Most notably, after a multi-phase, yearlong Sunset review process, on May 15, the Governor signed Senate Bill 203, the Sunset bill that transitions the THSA from a public-private partnership to a private nonprofit entity in 2021. The bill also adds one member representing local HIEs to the THSA’s board of directors and changes the board's two ex-officio members from the Department of State Health Services (DSHS) to two members representing health and human services agencies as state agency data resources. I am very pleased with the end result of this legislation, which was the first Sunset bill approved by the Legislature and signed by the Governor.
Outside of our Sunset bill, THSA monitored and served as a resource on a number of other important bills related to health information technology in Texas.
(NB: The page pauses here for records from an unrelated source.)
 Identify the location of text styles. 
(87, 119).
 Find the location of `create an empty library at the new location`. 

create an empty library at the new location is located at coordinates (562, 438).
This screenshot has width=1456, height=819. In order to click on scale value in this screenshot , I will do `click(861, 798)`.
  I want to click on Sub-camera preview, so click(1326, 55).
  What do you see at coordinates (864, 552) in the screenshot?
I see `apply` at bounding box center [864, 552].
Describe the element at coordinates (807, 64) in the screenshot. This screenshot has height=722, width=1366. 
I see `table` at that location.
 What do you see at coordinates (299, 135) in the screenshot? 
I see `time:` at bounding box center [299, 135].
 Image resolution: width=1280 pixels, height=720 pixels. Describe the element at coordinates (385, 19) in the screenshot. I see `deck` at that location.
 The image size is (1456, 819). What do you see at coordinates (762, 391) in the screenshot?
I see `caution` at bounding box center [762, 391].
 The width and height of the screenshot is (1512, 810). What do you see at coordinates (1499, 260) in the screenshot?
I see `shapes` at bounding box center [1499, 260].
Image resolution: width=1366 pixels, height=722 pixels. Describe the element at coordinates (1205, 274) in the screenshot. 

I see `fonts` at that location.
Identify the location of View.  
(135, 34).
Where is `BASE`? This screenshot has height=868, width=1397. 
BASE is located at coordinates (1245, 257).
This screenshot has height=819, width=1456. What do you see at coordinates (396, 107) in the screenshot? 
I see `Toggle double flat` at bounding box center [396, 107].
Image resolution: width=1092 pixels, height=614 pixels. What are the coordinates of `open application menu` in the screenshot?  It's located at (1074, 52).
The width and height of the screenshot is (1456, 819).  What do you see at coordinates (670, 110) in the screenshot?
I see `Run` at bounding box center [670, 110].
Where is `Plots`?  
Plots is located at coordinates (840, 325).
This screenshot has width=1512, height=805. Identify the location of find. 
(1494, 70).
This included House Bill 2641, a bill on interoperability and HIE sponsored by Representative John Zerwas (R-Fort Bend). This bill, which has been signed by the Governor, mandates that the state’s health and human service agencies adopt nationally recognized standards in their IT systems that interface with providers on a go-forward basis. House Bill 2641 also amends a number of mandatory public health reporting statutes to allow health care providers to report and query data to and from DSHS through an HIE. Additionally, the language in HB 2641 ensures that providers that submit information to an HIE are protected against litigation if the HIE or another provider accessing the information uses it in a way that violates state or federal privacy and security laws relating to the disclosure of protected health information. Lastly, House Bill 2641 directs the Texas Health and Human Services Commission (HHSC) to develop a method, if determined feasible and cost effective, for paying Medicaid providers for downloading clinical summaries from, and transmitting clinical summaries through HIEs.
The advances made over the past several months in Texas reflect the state’s confidence in the THSA and a commitment to maintaining the position of Texas as a leader in health information technology. We could not be more pleased with the progress made possible not only by the actions of the Texas legislature but also because of the support of local HIEs, provider groups and stakeholder organizations.
Thank you for your continued interest and support.